Traffic jams and clogged roads are today’s silently accepted reality. An estimated 1.7 million vehicles ply the roads of Karachi while almost 6 million people commute across the city. Commuters from densely populated areas such as Nazimabad, Federal B Area, Gulshan-e-Iqbal and North Karachi use mainly the Guru Mandir thoroughfare, M. A. Jinnah Road, Saddar, the Teen Hatti road or Sharea Faisal, which has been recently declared the city’s model road. Most of these are wide metalled roads that have accommodated high numbers of vehicles for years. Today, they appear narrow and congested due to the heavy traffic influx.
Although car leasing schemes are generally cited as the reason behind the increase in the number of vehicles on the roads, this is not the only factor. The citizens of Karachi are condemned to a defective public transport system and corrupt traffic police, which nevertheless fails to cater to the mass demand.
More than 60 per cent of Karachi’s people use the public transport every day. Meanwhile, only 88,000 registered vehicles – including buses, mini-buses, vans, contract carriers, rickshaws and taxis – cater to the burgeoning need. According to estimates by the Mass Transit Cell, almost 40 persons compete for a seat in a public vehicle in Karachi, while 12 compete in Mumbai and eight in Hong Kong. No wonder people end up sitting on the roof or hanging off the backs of buses and vans.
Creating a nemesis
As more and more vehicles ply the roads, bottlenecks caused by blatant violations in land use, dug-up roads and inadequate parking aggravate the traffic situation. For instance, a plethora of commercial offices and schools has cropped up on either side of Tipu Sultan Road, which is officially a residential area. Traffic jams occur because vans and cars waiting for schoolchildren are routinely double-parked. Honking at the vehicles blocking your way will give a severe migraine, but the drivers will not budge.
The lack of enforcement on all fronts means that Karachi is creating its own nemesis. The traffic police department cries that it functions on a limited brigade of almost 3,500 policemen for a city of almost 16 million people. The lack of funds and resources to counter traffic violations is another concern.
However, town planner Tasneem Siddiqui considers these lame excuses. “The penalty for a traffic violation is now almost Rs600, as compared to a mere Rs15 in 1985. Where does this money go?” he asks. According to a study by the Urban Resource Centre, almost 600 to 700 challans (tickets for traffic violations) are handed out on Sharea Faisal alone every day.
Asked about the CDGK’s steps to tackle the traffic situation, deputy nazim Nasreen Jalil refused to be cornered but made sweeping statements about public welfare being her foremost concern.

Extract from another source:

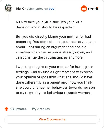Click the Reddit snoo logo icon
Viewport: 104px width, 128px height.
tap(84, 9)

However, the citizens of Karachi want action, not rhetoric.
Ad hoc solutions
That said, the city government has taken some steps towards addressing the problem. Newspapers recently reported that the Karachi Building Control Authority (KBCA) intends to impose restrictions on the construction of buildings that fail to provide ample parking space. The bus terminus that plagues the centre of the city, where long-haul buses use most of the road as a private parking lot, is being shifted outside the city. These makeshift arrangements are good but they do not address the larger need – a viable public transport system that caters to public demand.
Local town planners have offered home-grown solutions but see no far-sightedness in the master plans developed so far. Flyovers, underpasses and signal-free corridors are ad hoc solutions to a steadily worsening traffic situation. Encroachments have been removed from Lalu Khet road but how will traffic be managed when gridlocks occur because of illegal parking?
Architect Arif Hasan claims that a mass transit plan will not serve the purposes unless it has an urban design with a deeply ingrained local perspective. Also, a mass transit system should be subsidised to offer a reasonably affordable ticket. The average family in Karachi spends almost 10 per cent of its income on public transport. “Policy makers need to make informed decisions,” said Hasan at a seminar recently organised by Shehri on traffic issues. “Relevant departments should have teeth, not ad hoc solutions offered by foreign consultants.”